P. Carlos Cardó SJ
En aquel tiempo, Jesús se hizo acompañar de Pedro, Santiago y Juan, y subió a un monte para hacer oración.
Mientras oraba, su rostro cambió de aspecto y sus vestiduras se hicieron blancas y relampagueantes. De pronto aparecieron conversando con él dos personajes, rodeados de esplendor: eran Moisés y Elías. Y hablaban de la muerte que le esperaba en Jerusalén.
Pedro y sus compañeros estaban rendidos de sueño; pero, despertándose, vieron la gloria de Jesús y de los que estaban con él. Cuando éstos se retiraban, Pedro le dijo a Jesús: "Maestro, sería bueno que nos quedáramos aquí y que hiciéramos tres chozas: una para ti, una para Moisés y otra para Elías", sin saber lo que decía.
No había terminado de hablar, cuando se formó una nube que los cubrió; y ellos, al verse envueltos por la nube, se llenaron de miedo. De la nube salió una voz que decía: "Éste es mi Hijo, mi escogido; escúchenlo".
Cuando cesó la voz, se quedó Jesús solo. Los discípulos guardaron silencio y por entonces no dijeron a nadie nada de lo que habían visto.
La hora de la pasión se acercaba y en ese momento, tan crucial para
Jesús y sus discípulos, el Padre va a decir su palabra y revelar quién es
realmente Jesús. Tanto Jesús como los suyos, para poder enfrentar el drama de
la pasión, necesitan la luz que es el mismo Dios, y que de él proviene; luz que
proclamamos hoy en el Salmo responsorial: “El Señor es mi luz y mi salvación,
¿a quién temeré?” (Sal 27,1).
¿Qué
ocurrió en la transfiguración? Los discípulos, de forma inesperada, vieron que
se les revelaba una indescriptible dimensión oculta de Jesús. Su
persona apareció brillante, fulgurante. Y no encontraron palabras para expresar
lo que allí experimentaron, sólo atinaron a decir que, mientras Jesús oraba,
cambió el aspecto de su rostro y sus vestidos se volvieron de un blanco
resplandeciente.
Aquella
experiencia sirvió para resaltar la verdadera identidad de Jesús: fue una
revelación de su gloria, del resplandor de su ser divino. Al mismo tiempo, los apóstoles
ven que la Ley, representada en la figura de Moisés allí presente, quedaba
superada en la nueva alianza de Dios con los hombres, que el Hijo de Dios venía
establecer, y que todo lo anunciado por los profetas, allí representados por
Elías, hallaba su cumplimiento pleno en Jesús.

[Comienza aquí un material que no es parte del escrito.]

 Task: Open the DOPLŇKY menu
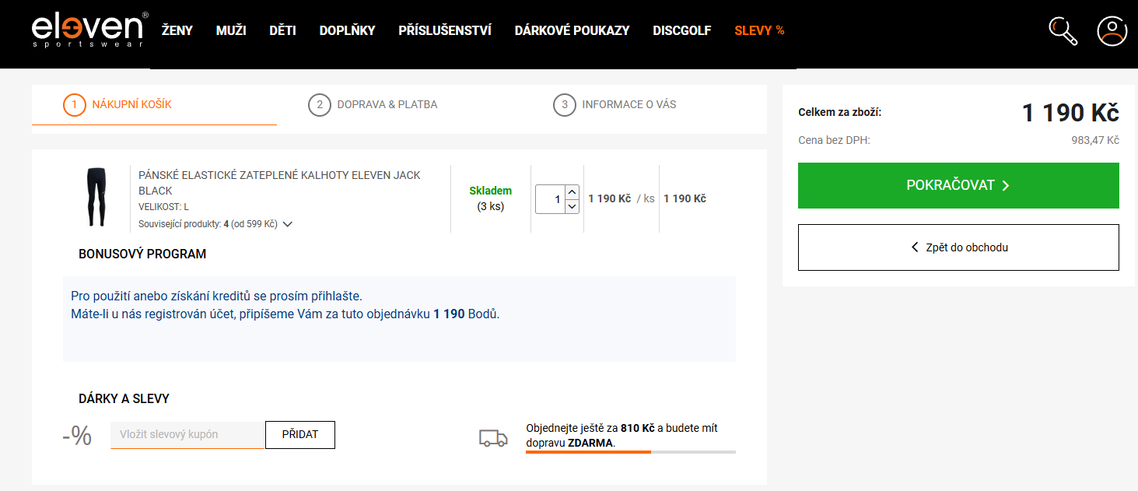[347, 31]
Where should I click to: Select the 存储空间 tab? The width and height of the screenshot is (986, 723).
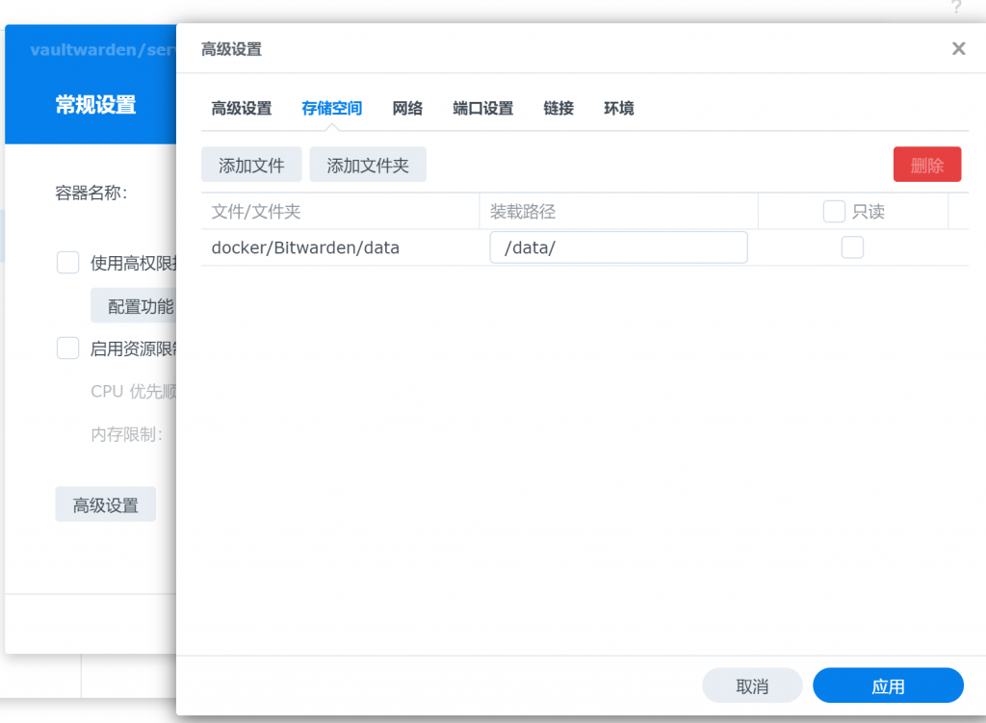(331, 109)
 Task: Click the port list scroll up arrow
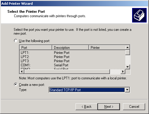coord(128,48)
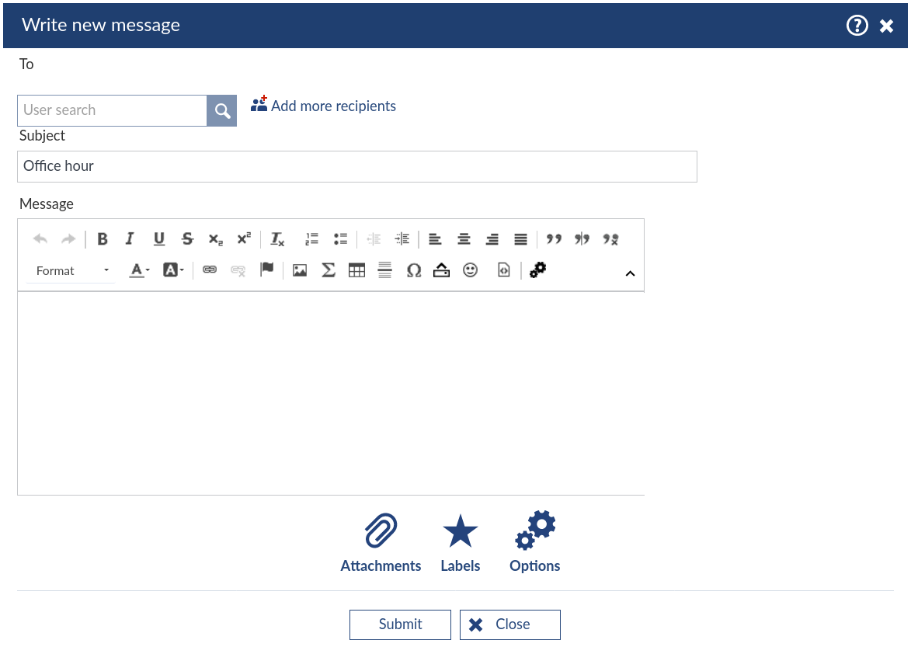Open the special character omega tool
This screenshot has width=911, height=661.
coord(414,270)
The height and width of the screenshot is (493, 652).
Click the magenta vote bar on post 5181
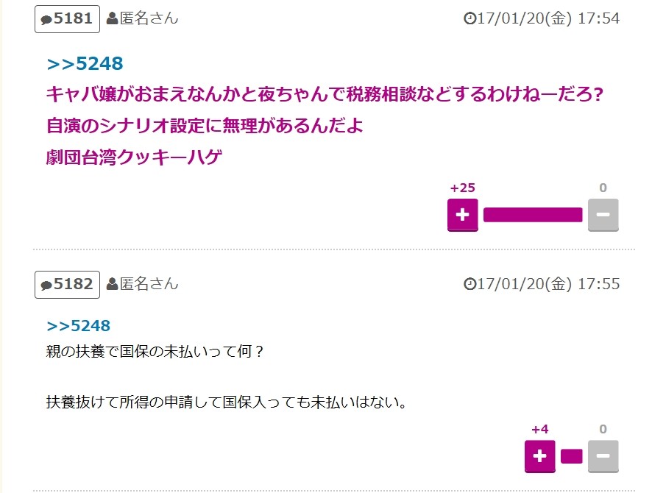tap(533, 215)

Esta manifestación de la gloria divina en la persona de Jesús es
muy diferente a las manifestaciones de Dios (teofanías) del Antiguo Testamento,
que acontecían también en el monte, en la nube, en la luz… En ellas, Dios
aparecía bajo la forma o con signos humanos, aquí, en cambio, es la naturaleza
humana de Jesús la que aparece a la luz de Dios. Ya no es Dios que desciende,
sino la humanidad que asciende y participa de la gloria de Dios.
Al mismo tiempo, la transfiguración sirvió para fortalecer la fe de
los seguidores de Jesús, representados en los tres discípulos más cercanos a Jesús,
los mismos tres que “tomará consigo” en el momento dramático de su agonía en el
huerto de los olivos (Mc 14,32-43).
Ellos, los que serán testigos de aquella angustia mortal que le hará
sudar gotas de sangre, son ahora testigos de una vivencia deslumbrante: la
vivencia de su gloria de Hijo único del
Padre, lleno de gracia y de verdad (Jn 1,14).

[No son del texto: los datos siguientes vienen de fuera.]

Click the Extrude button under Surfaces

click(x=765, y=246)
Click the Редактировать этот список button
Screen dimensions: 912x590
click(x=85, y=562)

Más tarde, a la luz de la resurrección, comprenderán que aquel
Jesús que vieron clavado en una cruz era el mismo Jesús que habían visto en el
monte revestido de luz y reconocido por el mismo Dios como su Hijo elegido. La gloria que entonces
vieron en su rostro transfigurado, será la gloria que, brillando con todo su
esplendor, convertirá la cruz en el trono del Resucitado, desde el cual como
Señor ensalzado juzga al mundo.
Hubo un momento en que Jesús comprendió con toda claridad que su obra
salvadora no podía desarrollarse por métodos espectaculares sino por el camino
de la cruz. Jesús libremente, en obediencia al Padre, identificó su misión
redentora con la del Siervo de Dios, manso y humilde de corazón, que ama tanto
a sus hermanos hasta sufrir con ellos y dar su vida por su salvación.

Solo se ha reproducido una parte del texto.